Closed ghost closed 6 years ago
Hey @marchingcubes, sorry for a dely replying. Really happy to hear that you were brave enough to try this out! Of course the first thing @cwiiis and I did after pushing our work out of the door was to take some xmas + new year holiday ;-p
Both of us have been developing and testing with 14" Razerblade 2017 laptops (Kaby Lake i7-7700HQ) at ~2.8GHz) and running with interactive performance (I think approx 15fps). Although you have an older gen CPU, it's clocked higher than the systems we're using. I do have a Haswell laptop here, so I could give that a try too.
Certainly we know we have lots of work left to do on the optimization side of things, and @cwiiis has been experimenting quite a bit with the segmentation approach which is currently what we're creating the voxel grid for, but anything taking 600ms suggests something has gone badly wrong for some reason, that's not the performance we'd expect even at this early stage :/
I have to check that you're running a release build? (I guess you are though)
Even if you built with --buildtype=release
, it could also be worth building with CFLAGS="-march=native -mtune=native" + same for CXXFLAGS if you didn't.
Something else that might help ensure we're comparing the same things would be to build with -Duse_system_libs=false
when you run meson to configure the build. Building with that option will take longer as it will compile most of our dependencies too including libpcl which takes a bit of time. If it's still taking 600ms for generating the voxel grid then we at least know we're talking about the same version of libpcl that we've been testing with.
For reference these are comparable timings I just captured on my laptop:
ctx: Requesting new frame for skeletal tracking
ctx: Waiting for new frame to start tracking
ctx: Started resizing frame
ctx: Frame scaled to 1/2 size on CPU in 311.267us
ctx: Starting tracking iteration (473480931)
ctx: Projection (307200 points) took (2.217ms)
ctx: Reprojection of colour information took (2.024ms)
ctx: Cloud has 67369 points after depth filter (1.996ms)
ctx: Cloud has 1835 points after voxel grid (3.890ms)
ctx: Cloud possible floor subset has 1507 points
ctx: Looking for ground plane took (174.989us)
ctx: Ground plane has 892 points (66.497us)
ctx: Euclidean clustering took (1.303ms)
ctx: People detection took 3.719ms
ctx: Person reconstruction (943 points) took (12.160ms)

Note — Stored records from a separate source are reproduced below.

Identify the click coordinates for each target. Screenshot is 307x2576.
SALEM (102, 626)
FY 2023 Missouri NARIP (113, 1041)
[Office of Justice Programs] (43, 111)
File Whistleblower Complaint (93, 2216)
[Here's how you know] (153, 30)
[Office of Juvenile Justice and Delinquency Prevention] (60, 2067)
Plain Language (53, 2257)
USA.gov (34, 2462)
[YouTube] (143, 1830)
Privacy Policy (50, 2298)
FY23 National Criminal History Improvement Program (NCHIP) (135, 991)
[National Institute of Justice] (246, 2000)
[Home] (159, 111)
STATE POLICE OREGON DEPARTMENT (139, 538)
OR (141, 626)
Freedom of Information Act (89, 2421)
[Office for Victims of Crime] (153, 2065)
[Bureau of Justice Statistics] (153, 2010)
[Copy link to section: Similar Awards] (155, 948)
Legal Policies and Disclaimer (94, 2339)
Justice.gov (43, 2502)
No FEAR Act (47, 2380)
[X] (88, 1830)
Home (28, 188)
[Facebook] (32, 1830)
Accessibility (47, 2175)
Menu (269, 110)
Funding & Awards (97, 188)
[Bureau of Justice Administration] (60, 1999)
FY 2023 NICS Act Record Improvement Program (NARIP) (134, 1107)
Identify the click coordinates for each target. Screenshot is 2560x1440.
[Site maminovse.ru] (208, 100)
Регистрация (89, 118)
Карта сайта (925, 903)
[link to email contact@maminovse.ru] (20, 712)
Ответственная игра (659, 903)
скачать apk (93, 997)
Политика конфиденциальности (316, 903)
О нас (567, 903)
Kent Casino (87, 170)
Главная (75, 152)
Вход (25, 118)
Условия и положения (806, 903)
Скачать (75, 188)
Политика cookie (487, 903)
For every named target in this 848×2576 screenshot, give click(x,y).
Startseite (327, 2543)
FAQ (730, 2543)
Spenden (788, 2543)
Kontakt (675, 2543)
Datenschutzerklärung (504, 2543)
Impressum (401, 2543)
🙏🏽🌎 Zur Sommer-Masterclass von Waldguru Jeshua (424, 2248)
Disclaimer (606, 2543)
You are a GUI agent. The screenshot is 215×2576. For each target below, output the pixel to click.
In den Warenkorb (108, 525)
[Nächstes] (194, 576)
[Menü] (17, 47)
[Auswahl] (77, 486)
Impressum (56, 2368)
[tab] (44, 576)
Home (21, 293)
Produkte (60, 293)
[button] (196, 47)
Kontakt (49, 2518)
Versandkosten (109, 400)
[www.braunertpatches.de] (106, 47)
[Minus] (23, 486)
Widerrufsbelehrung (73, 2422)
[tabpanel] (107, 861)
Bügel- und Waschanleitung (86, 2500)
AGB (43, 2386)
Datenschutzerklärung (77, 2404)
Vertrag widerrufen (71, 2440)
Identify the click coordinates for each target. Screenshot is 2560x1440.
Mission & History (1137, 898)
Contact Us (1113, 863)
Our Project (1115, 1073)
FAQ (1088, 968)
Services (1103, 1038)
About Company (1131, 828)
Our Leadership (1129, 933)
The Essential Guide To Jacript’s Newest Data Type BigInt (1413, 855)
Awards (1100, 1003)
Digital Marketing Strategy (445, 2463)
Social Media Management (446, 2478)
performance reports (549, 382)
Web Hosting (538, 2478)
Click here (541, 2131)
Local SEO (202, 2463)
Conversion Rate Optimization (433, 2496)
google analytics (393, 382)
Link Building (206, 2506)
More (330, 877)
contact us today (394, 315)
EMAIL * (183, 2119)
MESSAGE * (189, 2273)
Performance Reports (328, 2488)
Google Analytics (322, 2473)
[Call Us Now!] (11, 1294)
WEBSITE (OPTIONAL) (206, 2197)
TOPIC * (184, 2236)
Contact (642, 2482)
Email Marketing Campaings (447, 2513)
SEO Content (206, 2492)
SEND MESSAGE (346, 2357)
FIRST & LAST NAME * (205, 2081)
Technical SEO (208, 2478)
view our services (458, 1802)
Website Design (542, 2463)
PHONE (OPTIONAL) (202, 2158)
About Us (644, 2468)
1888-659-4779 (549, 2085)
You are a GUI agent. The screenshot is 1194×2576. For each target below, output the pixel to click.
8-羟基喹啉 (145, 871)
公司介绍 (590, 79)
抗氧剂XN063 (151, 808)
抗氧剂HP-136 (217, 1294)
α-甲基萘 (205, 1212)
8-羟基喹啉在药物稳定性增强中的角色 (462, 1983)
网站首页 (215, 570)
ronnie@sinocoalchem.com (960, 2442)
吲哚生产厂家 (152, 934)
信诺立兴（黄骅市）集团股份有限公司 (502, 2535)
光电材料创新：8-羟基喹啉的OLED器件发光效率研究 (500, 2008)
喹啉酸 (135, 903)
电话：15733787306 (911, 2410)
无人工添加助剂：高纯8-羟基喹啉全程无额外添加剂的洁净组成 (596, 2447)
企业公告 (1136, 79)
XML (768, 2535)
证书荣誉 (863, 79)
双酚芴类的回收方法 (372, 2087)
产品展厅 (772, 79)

ctx: depth intrinsics: w=640, h=480
ctx: People Detector: re-projected point cloud in 301.157us, w=172, h=224
ctx: People Detector: starting label inference: n_trees=3, w=172, h=224, data=0x7f1420717f20
ctx: People Detector: ran label probability inference in 8.696ms
ctx: People Detector: calculated pixel weights in 912.440us
ctx: People Detector: inferred joints in 1.548ms
ctx: Created RGB label map in 1.575ms
ctx: Reprojected RGB label map in 557.319us
ctx: Finished skeletal tracking
Certainly curious to get to the bottom of this, but applogies if there might still be a little of delay to replies for a few weeks.
It is possible I am running a debug build, this is the only package i have ever built that used meson, so i am just using whatever it defaults to. I just thought i would clarify what the performance expectations were before I spent any time trying to fix those issues.
I will try building with those suggested fixes, and post updated timings. I doubt the CPU itself is underpowered.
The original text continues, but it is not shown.